Problem statement
Which lines below contain the word "label"? Copy each of them.

[Collected data]
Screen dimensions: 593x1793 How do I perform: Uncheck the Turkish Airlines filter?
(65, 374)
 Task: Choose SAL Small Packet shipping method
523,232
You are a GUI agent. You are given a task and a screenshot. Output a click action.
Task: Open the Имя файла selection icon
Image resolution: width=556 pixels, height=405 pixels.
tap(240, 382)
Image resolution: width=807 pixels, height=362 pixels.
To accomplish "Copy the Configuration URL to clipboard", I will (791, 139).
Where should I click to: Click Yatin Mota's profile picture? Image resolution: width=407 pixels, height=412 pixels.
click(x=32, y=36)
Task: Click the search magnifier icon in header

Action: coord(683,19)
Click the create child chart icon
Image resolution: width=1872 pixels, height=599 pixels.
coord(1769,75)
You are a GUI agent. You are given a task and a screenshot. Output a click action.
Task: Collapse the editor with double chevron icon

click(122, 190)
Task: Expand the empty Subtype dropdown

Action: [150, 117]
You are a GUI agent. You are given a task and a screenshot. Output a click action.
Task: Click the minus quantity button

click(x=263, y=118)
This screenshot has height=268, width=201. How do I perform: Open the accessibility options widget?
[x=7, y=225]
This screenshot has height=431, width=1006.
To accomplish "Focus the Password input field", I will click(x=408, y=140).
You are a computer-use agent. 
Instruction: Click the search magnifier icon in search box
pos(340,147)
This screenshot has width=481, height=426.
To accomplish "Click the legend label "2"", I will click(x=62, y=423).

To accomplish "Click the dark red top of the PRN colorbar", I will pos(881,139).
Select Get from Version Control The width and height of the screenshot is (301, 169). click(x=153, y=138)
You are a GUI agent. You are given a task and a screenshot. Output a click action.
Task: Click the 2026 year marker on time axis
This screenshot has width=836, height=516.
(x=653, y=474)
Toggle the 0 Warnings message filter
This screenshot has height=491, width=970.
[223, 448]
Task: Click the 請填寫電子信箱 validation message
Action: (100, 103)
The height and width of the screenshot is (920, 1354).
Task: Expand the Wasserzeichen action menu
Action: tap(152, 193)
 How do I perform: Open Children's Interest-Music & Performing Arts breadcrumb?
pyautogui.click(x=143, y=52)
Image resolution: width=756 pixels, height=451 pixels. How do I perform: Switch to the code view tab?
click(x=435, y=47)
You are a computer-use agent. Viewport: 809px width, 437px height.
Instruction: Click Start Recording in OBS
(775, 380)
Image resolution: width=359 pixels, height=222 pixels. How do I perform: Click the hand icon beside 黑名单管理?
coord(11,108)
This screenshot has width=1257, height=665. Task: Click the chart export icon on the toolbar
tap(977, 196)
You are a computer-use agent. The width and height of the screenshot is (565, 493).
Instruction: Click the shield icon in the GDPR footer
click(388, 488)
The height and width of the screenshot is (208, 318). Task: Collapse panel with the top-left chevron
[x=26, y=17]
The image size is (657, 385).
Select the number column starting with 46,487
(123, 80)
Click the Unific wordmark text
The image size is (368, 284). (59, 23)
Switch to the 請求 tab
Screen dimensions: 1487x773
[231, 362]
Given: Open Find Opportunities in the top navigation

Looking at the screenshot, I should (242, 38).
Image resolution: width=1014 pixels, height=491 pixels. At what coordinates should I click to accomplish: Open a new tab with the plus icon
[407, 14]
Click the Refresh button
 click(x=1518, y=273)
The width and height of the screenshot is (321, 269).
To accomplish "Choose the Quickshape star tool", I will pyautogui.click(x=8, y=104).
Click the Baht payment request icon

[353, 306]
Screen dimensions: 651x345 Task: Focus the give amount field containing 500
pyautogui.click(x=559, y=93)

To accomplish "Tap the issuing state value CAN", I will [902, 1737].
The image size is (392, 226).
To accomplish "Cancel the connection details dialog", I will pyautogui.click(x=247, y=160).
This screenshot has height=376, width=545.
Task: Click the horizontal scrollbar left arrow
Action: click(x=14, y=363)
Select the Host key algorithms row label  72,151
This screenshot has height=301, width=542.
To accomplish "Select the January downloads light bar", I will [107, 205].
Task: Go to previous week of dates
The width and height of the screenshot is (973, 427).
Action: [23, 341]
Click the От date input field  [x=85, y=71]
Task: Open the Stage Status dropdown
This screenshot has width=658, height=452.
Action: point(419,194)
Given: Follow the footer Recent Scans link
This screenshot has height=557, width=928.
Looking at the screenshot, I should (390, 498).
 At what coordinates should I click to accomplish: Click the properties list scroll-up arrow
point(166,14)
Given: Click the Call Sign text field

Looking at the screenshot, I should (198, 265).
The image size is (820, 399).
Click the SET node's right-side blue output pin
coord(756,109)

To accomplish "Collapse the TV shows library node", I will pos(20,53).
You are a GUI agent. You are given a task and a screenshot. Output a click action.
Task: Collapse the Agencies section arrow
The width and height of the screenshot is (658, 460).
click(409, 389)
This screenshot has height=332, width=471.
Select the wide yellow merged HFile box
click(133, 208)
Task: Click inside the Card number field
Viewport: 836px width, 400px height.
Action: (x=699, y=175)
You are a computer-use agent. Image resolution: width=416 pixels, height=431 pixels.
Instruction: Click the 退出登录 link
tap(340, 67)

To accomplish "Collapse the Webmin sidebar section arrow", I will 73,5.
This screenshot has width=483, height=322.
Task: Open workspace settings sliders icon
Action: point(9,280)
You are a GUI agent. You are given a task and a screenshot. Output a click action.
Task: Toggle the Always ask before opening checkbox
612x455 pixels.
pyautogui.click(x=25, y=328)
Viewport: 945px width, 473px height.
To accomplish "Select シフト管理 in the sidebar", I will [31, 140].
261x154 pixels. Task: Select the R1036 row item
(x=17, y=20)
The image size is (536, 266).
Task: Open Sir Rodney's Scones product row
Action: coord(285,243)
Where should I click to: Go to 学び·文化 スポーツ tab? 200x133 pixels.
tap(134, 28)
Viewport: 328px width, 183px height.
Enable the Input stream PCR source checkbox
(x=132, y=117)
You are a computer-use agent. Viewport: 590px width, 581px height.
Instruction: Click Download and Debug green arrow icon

Expected answer
To accomplish "Click the legend label "2"", I will click(x=62, y=423).
Select the Host key algorithms row label  72,151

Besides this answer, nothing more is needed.